O lar não é um lugar seguro para milhões de mulheres
(Folha de S.Paulo, 09/12/2019 – acesse no site de origem)
Se eu pudesse ter um desejo atendido, poderia ser o fim do estupro. Isso significa que uma importante arma de guerra sairia do arsenal de conflitos, assim como a ausência de risco diário para meninas e mulheres em espaços públicos e privados. Haveria a remoção de uma afirmação violenta de poder e mudança de longo alcance para nossa sociedade.
O estupro não é um ato breve e isolado. Danifica a carne e reflete na memória. Pode causar mudança de vida, com consequências que não foram escolhidas —como gravidez ou DST. Seus efeitos devastadores e duradouros atingem outras pessoas: família, amizades, parcerias e colegas. Tanto no conflito quanto na paz, ele molda as decisões das mulheres de sair de suas comunidades por medo de ataques ou pelo estigma das sobreviventes.
Mulheres e meninas que fogem de casa como refugiadas correm risco de transporte perigoso e condições arriscadas de vida, que podem acarretar portas fechadas, iluminação e saneamento impróprios. Meninas casadas quando eram crianças, em busca de maior segurança em casa ou em campos de refugiados, podem ser encontradas em condições legitimadas de estupro, com pouco recurso para as que desejam fugir para um abrigo com acomodações seguras.
Na grande maioria dos países, meninas adolescentes são as que correm o maior risco de violência sexual por ex-companheiro, marido, parceiro ou namorado. Como sabemos pelo nosso trabalho sobre as outras formas de violência, o lar não é um lugar seguro para milhões de mulheres e de meninas.
Quase completamente, a maioria dos estupradores não são identificados e acabam impunes. Para que as mulheres denunciem, em primeiro lugar, é necessário resiliência para reviver o ataque, certo conhecimento sobre onde ir e um grau de confiança na capacidade de resposta dos serviços procurados —e se, de fato, houver serviços disponíveis.
Em muitos países, as mulheres sabem que são mais propensas a serem culpadas do que consideradas vítimas quando denunciam a violência sexual e precisam lidar com o sentimento injustificado de vergonha.
O resultado é o silenciamento das vozes das mulheres em relação ao estupro, diminuição das denúncias e impunidade contínua para os estupradores. Pesquisas mostram que apenas uma pequena fração das meninas adolescentes que foram submetidas ao sexo forçado procura ajuda profissional. Menos de 10% das mulheres que buscam ajuda após sofrer violência entraram em contato com autoridades.

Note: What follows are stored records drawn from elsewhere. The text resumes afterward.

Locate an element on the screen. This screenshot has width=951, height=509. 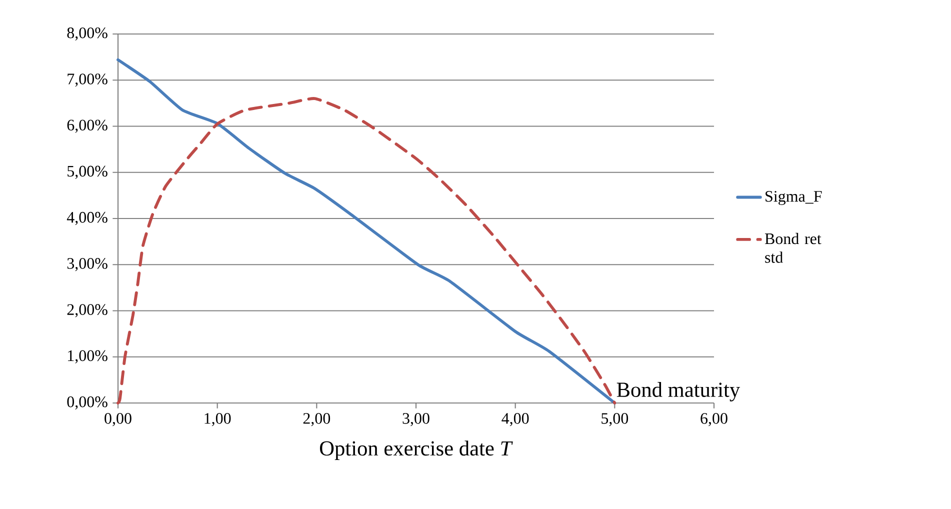
y-tick-label: 2,00% is located at coordinates (88, 311). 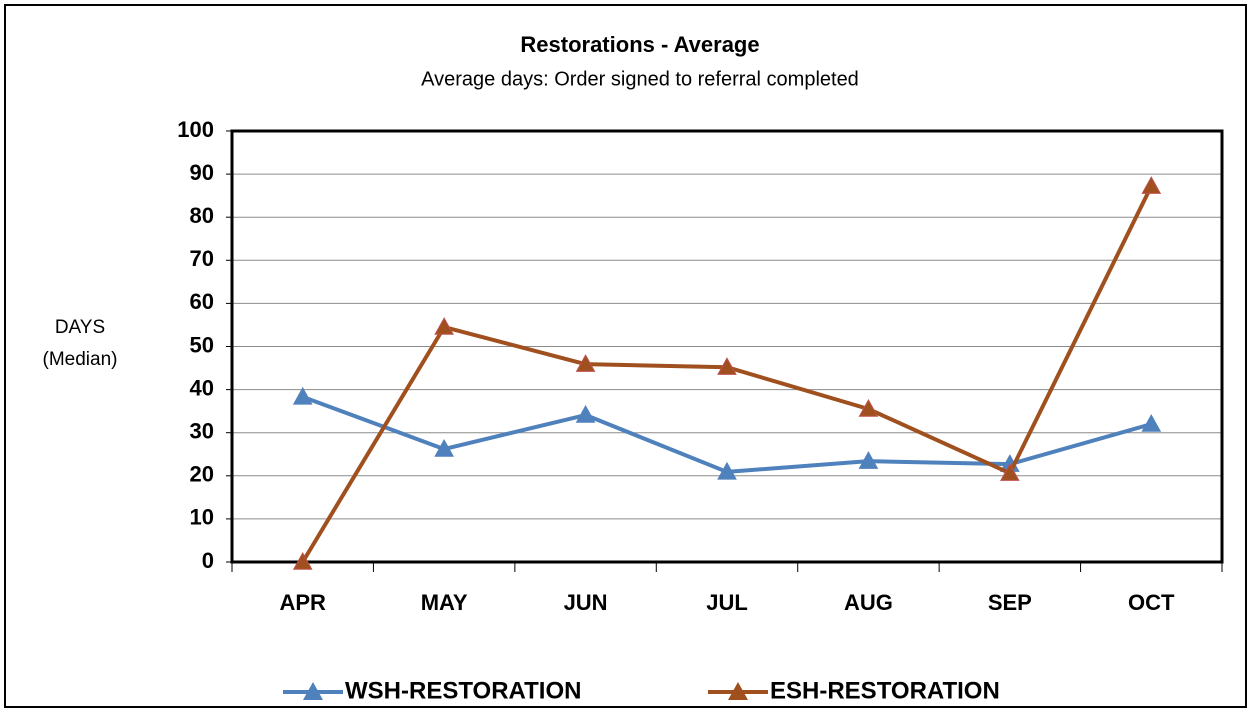 What do you see at coordinates (463, 690) in the screenshot?
I see `legend-label: WSH-RESTORATION` at bounding box center [463, 690].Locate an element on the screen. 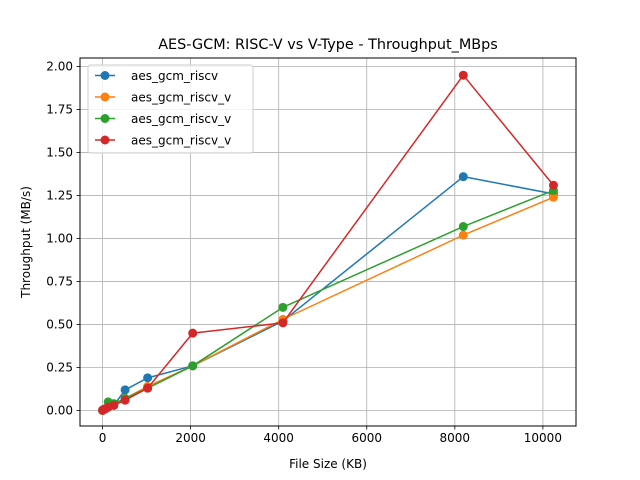  y-tick-label: 1.50 is located at coordinates (60, 153).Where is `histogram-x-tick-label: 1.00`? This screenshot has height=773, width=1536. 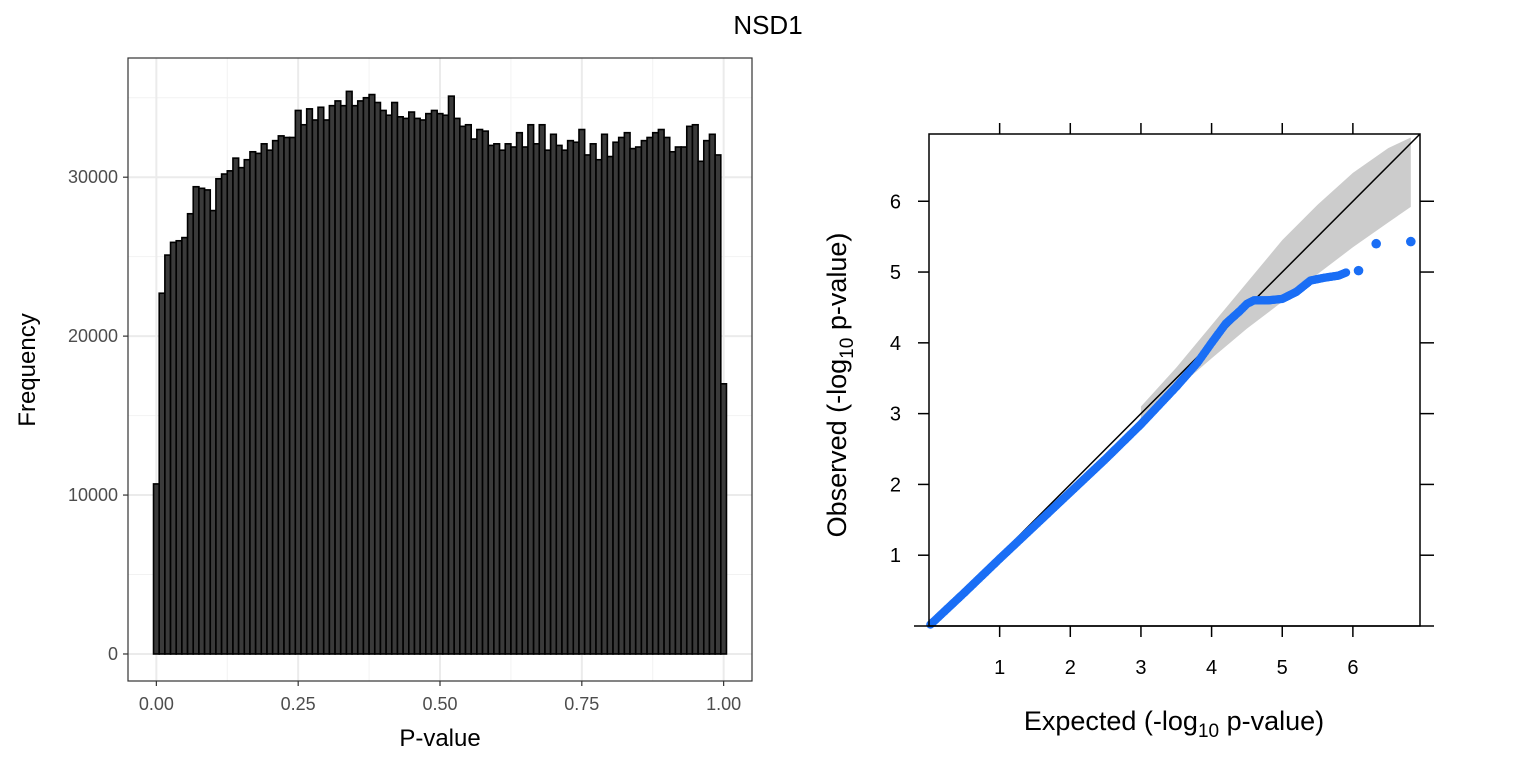
histogram-x-tick-label: 1.00 is located at coordinates (724, 704).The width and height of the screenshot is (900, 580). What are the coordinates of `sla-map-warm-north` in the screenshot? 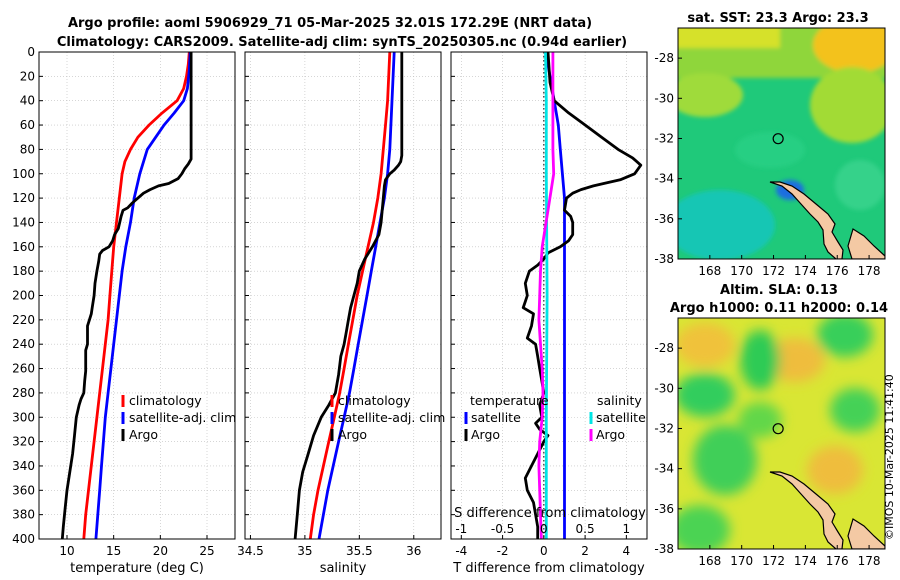 It's located at (795, 360).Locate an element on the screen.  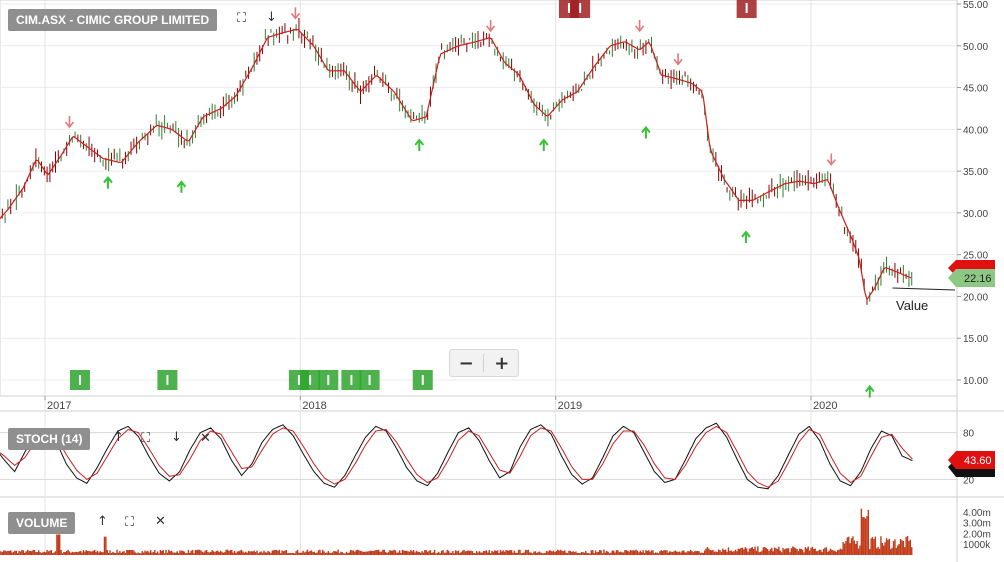
year-tick-label: 2018 is located at coordinates (314, 406).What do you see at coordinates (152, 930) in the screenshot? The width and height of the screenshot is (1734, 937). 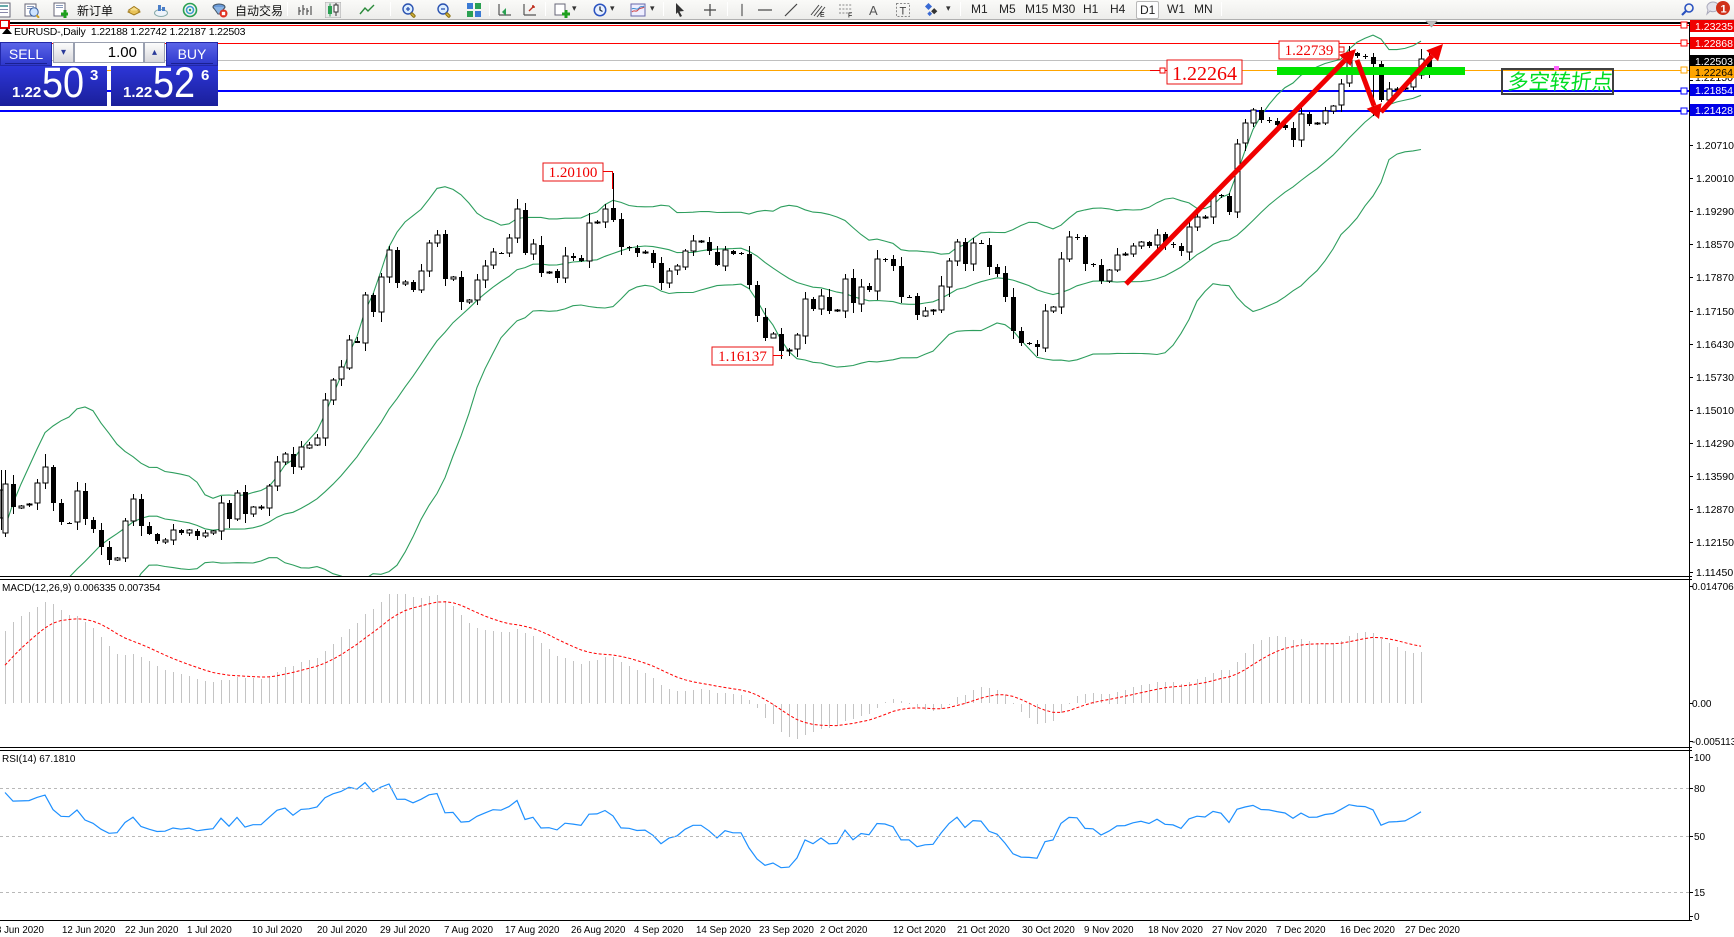 I see `svg-text: 22 Jun 2020` at bounding box center [152, 930]. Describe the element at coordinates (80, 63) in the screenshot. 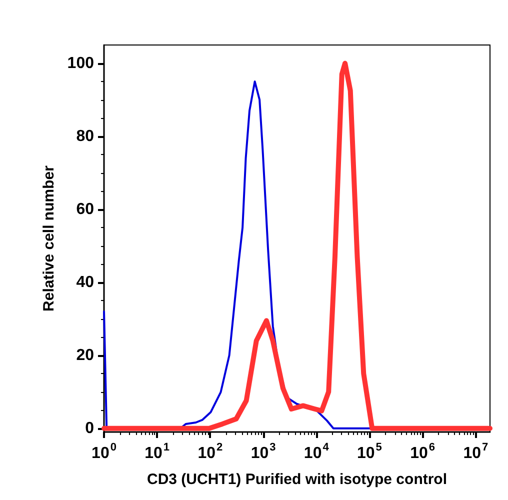

I see `y-tick-label: 100` at that location.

Um passo positivo para aumentar a responsabilidade é tornar o estupro ilegal no mundo todo. Atualmente, mais da metade dos países ainda não possuem leis que criminalizam o estupro conjugal ou que se baseiam no princípio do consentimento.
Junto com a criminalização do estupro, precisamos colocar a vítima no centro da questão e responsabilizar os estupradores. Isso significa fortalecer a capacidade das autoridades responsáveis para investigar esses crimes e apoiar as sobreviventes por meio do processo de justiça criminal, com acesso à assistência jurídica, polícia e serviços de justiça, bem como serviços de saúde e sociais, especialmente para as mulheres marginalizadas.
Ter mais mulheres na polícia e treiná-las adequadamente é um passo crucial para garantir que as sobreviventes sintam que suas denúncias estão sendo levadas a sério em todas as etapas, o que pode acabar sendo um processo complexo.
O progresso também exige que enfrentemos com sucesso as muitas barreiras institucionais e estruturais, sistemas patriarcais e estereótipos negativos em torno de gênero que existem nas instituições de segurança, polícia, judiciário e em outras instituições. Quem faz do estupro arma sabe o quão poderosamente traumatiza e como suprime a voz e a ação. Este é um custo intolerável para toda a sociedade. Nenhuma geração futura deve lutar para lidar com um legado de violação.
Nós somos a geração igualdade e iremos acabar com o estupro!